**REQUIRED TASKS:**
- 1) In the passage on CPU benchmarking, transcribe the text from "It’s like arranging" up to and including "realistic benchmark results.".
- 2) Answer these questions from the passage on CPU benchmarking:
(a) Which two companies are given as examples of the industry that has emerged?
(b) What height and weight are listed for Usain Bolt?
(c) Which independent organization engages vendors directly for SUT optimization assistance?

Narrowly Focused Scope

Lastly, independent testers overlook the importance of the entire CPU ecosystem when assessing chip performance. In fact, an entire industry has emerged (e.g., companies like Granulate and Concertio) based on the significant impact that compilers, libraries, build/link options, and OS configuration exert on processor performance. In misguided attempts at apples-to-apples comparison, many outlets benchmark rival CPUs on pathologically identical settings. The same OS with mostly default settings running software compiled with the same compiler & version using identical build/link options. But this completely disregards the complex interplay between these elements that offer unique performance implications across distinct CPU microarchitectures.

It’s like arranging a 100m sprint between the shorter Maurice Green (5’9” 165lbs), more prototypical Justin Gatlin (6’1” 183lbs), and lankier Usain Bolt (6’5” 207lbs). Imagine insisting on a fixed strength & conditioning routine, technical coaching, training protocol, and diet regimen for all three. Sure, it will be an apples-to-apples race. But if denied custom training for their unique body types, strengths, and weaknesses, will we learn who truly is fastest? Factor in that many benchmarks use default BIOS settings and it’s more like staging a race on a cobblestone road. In contrast, independent organizations like STAC engage vendors directly for SUT optimization assistance to obtain more accurate, realistic benchmark results.

**MATERIAL PROVIDED:**
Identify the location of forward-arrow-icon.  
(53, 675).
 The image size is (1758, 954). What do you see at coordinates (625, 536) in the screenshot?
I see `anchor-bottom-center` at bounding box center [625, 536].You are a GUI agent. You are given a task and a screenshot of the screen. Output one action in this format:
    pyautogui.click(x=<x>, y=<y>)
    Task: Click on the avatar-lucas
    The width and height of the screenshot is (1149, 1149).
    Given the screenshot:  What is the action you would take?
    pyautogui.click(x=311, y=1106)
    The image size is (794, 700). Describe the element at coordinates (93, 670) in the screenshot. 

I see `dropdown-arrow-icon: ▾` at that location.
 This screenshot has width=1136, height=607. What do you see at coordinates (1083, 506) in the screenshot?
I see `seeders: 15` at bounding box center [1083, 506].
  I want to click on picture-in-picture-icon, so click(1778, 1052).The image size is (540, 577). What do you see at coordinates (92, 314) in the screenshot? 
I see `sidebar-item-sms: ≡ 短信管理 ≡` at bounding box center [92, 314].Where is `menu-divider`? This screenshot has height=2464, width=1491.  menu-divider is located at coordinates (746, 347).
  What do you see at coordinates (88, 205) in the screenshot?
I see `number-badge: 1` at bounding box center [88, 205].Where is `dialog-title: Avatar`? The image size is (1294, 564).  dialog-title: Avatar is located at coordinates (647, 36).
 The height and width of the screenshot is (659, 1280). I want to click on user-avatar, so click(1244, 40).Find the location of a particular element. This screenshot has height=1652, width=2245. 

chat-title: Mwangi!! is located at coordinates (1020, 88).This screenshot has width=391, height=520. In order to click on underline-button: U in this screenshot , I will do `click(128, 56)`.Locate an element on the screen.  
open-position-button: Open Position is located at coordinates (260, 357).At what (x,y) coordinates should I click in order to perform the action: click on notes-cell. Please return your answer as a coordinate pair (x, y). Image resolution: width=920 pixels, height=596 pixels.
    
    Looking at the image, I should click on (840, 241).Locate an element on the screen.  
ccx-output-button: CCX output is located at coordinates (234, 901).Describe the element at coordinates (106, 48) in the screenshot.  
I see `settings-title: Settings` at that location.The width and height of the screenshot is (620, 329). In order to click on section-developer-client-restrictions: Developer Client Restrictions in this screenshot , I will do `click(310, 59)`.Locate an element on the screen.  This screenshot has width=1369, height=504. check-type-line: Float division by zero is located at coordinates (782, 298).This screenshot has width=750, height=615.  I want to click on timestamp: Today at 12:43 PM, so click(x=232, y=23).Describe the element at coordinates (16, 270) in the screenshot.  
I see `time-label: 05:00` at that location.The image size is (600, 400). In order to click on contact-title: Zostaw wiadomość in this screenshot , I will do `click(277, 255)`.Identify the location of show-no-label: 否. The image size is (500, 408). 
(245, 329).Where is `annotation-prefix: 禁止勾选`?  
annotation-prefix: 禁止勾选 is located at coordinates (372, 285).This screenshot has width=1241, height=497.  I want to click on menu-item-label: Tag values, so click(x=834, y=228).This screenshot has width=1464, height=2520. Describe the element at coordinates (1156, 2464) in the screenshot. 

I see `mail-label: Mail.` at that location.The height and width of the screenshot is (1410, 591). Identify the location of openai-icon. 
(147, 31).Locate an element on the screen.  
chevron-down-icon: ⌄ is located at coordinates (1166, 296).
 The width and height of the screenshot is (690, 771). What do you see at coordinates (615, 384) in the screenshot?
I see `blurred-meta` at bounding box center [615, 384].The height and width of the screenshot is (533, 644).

**RESULTS OF THE EXERCISE:**
- 1)
It’s like arranging a 100m sprint between the shorter Maurice Green (5’9” 165lbs), more prototypical Justin Gatlin (6’1” 183lbs), and lankier Usain Bolt (6’5” 207lbs). Imagine insisting on a fixed strength & conditioning routine, technical coaching, training protocol, and diet regimen for all three. Sure, it will be an apples-to-apples race. But if denied custom training for their unique body types, strengths, and weaknesses, will we learn who truly is fastest? Factor in that many benchmarks use default BIOS settings and it’s more like staging a race on a cobblestone road. In contrast, independent organizations like STAC engage vendors directly for SUT optimization assistance to obtain more accurate, realistic benchmark results.

- 2)
(a) Granulate and Concertio
(b) 6’5” and 207lbs
(c) STAC